Hombre de pensamiento y poco hábil para la acción, buscó esposa intelectual sin encontrarla, llevándole su eterna soltería a la inexistente misoginia que algunos le atribuyeron, manteniendo un público rechazo al nacionalismo vasco y defendiendo el acercamiento del País Vasco al resto de España.
Liberal, andarín, crítico y anticlerical, no pudo con la arterioesclerosis y a su muerte fue enterrado como ateo en el madrileño cementerio civil, junto a La Almudena, para escándalo de la España nacional que pretendió modificar la voluntad del escritor, en presencia de los nobeles Cela y Hemingway como testigos de las paladas de arena que cayeron sobre el ataúd que guardaba el cuerpo de don Pío.
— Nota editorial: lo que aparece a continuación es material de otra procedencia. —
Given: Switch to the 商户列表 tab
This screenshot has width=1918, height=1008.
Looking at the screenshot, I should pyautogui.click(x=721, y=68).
En los últimos años de su larga vida, Baroja fue un trabajador infatigable los 365 días del año, desde las nueve de la mañana hasta el anochecer, superando intermitentes dolores de estómago, con su eterna boina sobre la cabeza, barba blanca semicrecida, lento caminar, pantalones caídos, memoria gastada y el agnosticismo al hombro.
Lector de Standhal, Dickens, Dostoievski, Merimée y Balzac, gustábale “El lazarillo de Tormes” por su humanidad y buena letra y disfrutaba con “El escudero Marcos de Obregón, por su noble compostura. Amaba la poesía de Berceo, el Arcipreste, Verlaine y Laforgue, sin llegar a comprender a Valéry, ni a Mallarmé, ni a los modernos españoles. Por otro lado, Pérez Galdós le pesaba y Quevedo parecíale antipático, igual que su obra.
Amante de toda la pintura, se deleitaba especialmente con Echevarría, Patinir, Brueghel, los impresionistas, Van Gogh, … y mostraba entusiasmo por los cuadros de su hermano Ricardo Baroja, pareciéndole una estupidez el cubismo y el surrealismo. En cambio, aseguraba que la escultura era un arte acabado y sin futuro, porque desde el Renacimiento no habían vuelto a realizarse monumentales esculturas de plaza.
Finalmente, consideraba que había excesivos pedantes en la música, aunque le gustaba oír composiciones de Mozart, Beethoven y Haydn, mostrando su preferencia por la ópera bufa de Rossini, “El barbero de Sevilla”.